I had a phone meeting with a coworker today. He’s in IT.
Generally speaking, the people of our IT department march to the beat of a slightly different drum. I’m no longer surprised at their odd habits. One of them sits cross-legged in his chair during business meetings. He also walks around in his socks at times. Another wears cargo shorts during the warmer months. He either wears the same pair of cargo shorts every day, or he’s got five pairs in the same color. One of them seems to collect his empty pop cans on his desk for days and weeks on end before finally cleaning house. The IT people speak a language that the rest of us don’t always understand.
And IT people enjoy privileges that many of the rest of us do not. They get to work from home a lot. Hence the reason I was having a phone meeting with my IT coworker today as opposed to an in-person meeting.
I set up this meeting yesterday.
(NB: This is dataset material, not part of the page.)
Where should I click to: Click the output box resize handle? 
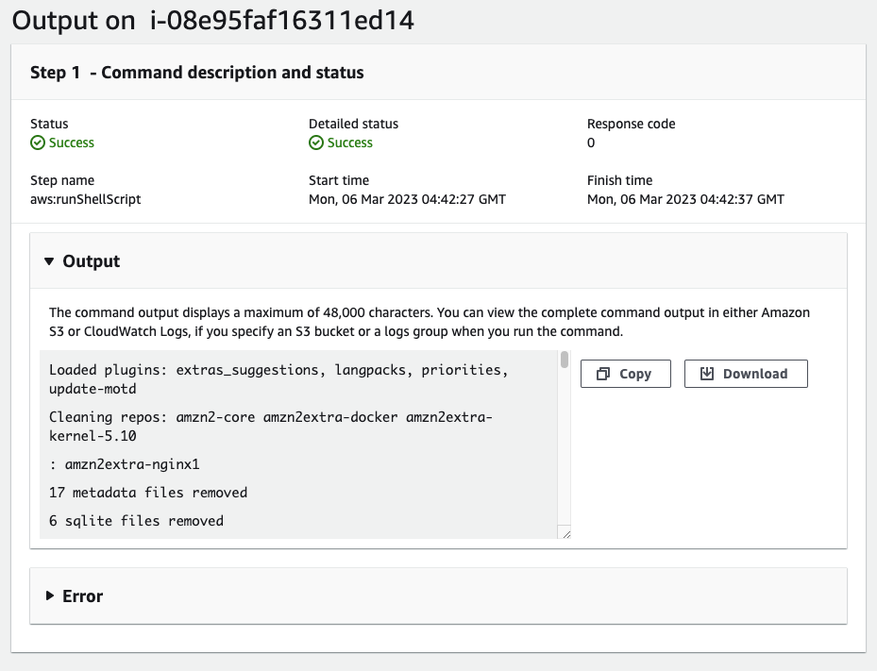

I have some reports that need to be built. I documented the specifications and created some mock-ups and I provided these to my IT coworker yesterday. I asked him to look over my documents and be prepared to discuss with me whether what I was asking for was possible and if he could build the logic for these reports within a specific and rather short time frame.
My IT coworker called me this morning, as agreed, but I missed his call. We played a bit of phone tag before finally connecting. As I began to talk with him about my reports, he seemed confused and a bit distracted.
“I’m sorry,” he said. “I’m just so tired today. What are you asking me about?”
I was slightly taken aback. What was I asking him about? Didn’t he remember the only reason I had asked him to call me? Odd.
I explained that I was referring to one of the two report examples I had sent him yesterday. He said that I mentioned the examples in my email but had not actually attached them. I was pretty sure that I had, and I quickly looked through the Sent Items in my email account, finding the original email and attachments just as he said, “Oh here they are. You did send them. I’m sorry.”
Again he apologized for being so tired and “spacey.”
I’m not easily annoyed by my coworkers and I particularly like this particular coworker. He’s smart. He does his job well. And for an IT guy, he communicates pretty well with those of us non-IT kind of people. It’s unusual for him to seem so distracted, tired and “spacey.” But I found myself wondering about his exhaustion. Was he up late with a sick kid? Was he up late with his wife? (OOPS! None of my business. Shouldn’t be wondering such things.) Was he up late hanging out with friends? A part of me wondered how long the work-from-home gig can last if those who enjoy such privileges can’t wake up enough to function during normal business hours.
My IT coworker did seem to come to life a bit as we talked though, and was able to give me his perspective and some promising feedback on what I was asking. He told me he was going to look into some stuff and discuss a few things with someone else and would follow up with me tomorrow or early next week. I figured that was best. I figured he shouldn’t be making any promises when he was having such a hard time focusing and staying awake anyway.
We hung up with me envisioning him lounging in his home office in his pajama pants, hanging up the phone and leaning his head back on his chair. I pictured his eyelids drooping sleepily, a pile of beer bottles in his recycling bin from the poker game with his buddies last night.
Later in the day, I heard another coworker mention feeling sorry for the IT guy I had met with. Something about him starting his work day really early. I suddenly remembered that along with the perks enjoyed by the IT people, such as shoelessness, there are a lot of drawbacks, such as working long past normal business hours, working weekends, and having to make deployments at midnight.
It turns out that my coworker hadn’t been up late with his kid or his wife or his poker buddies. He had started his work day at 3:00 a.m. in order to make sure a very important report was run so that many others could do their jobs when they arrived at 7:00, 8:00 and 9:00 a.m. today.
I was too quick to judge. I hadn’t said anything to my IT coworker about the impression he’d made on me. I didn’t talk about it with anyone else. Still… I thought it. And I should have known better. Now I’m the one feeling sorry … and really grateful to be surrounded by people who are so dedicated to doing a good job, especially when expectations are always high and expressions of gratitude are often forgotten.
I’m thinking maybe I should make amends for assuming the worst about my IT coworker. A little token of appreciation, without explanation, of course because that would just be uncomfortable. But something. Any ideas?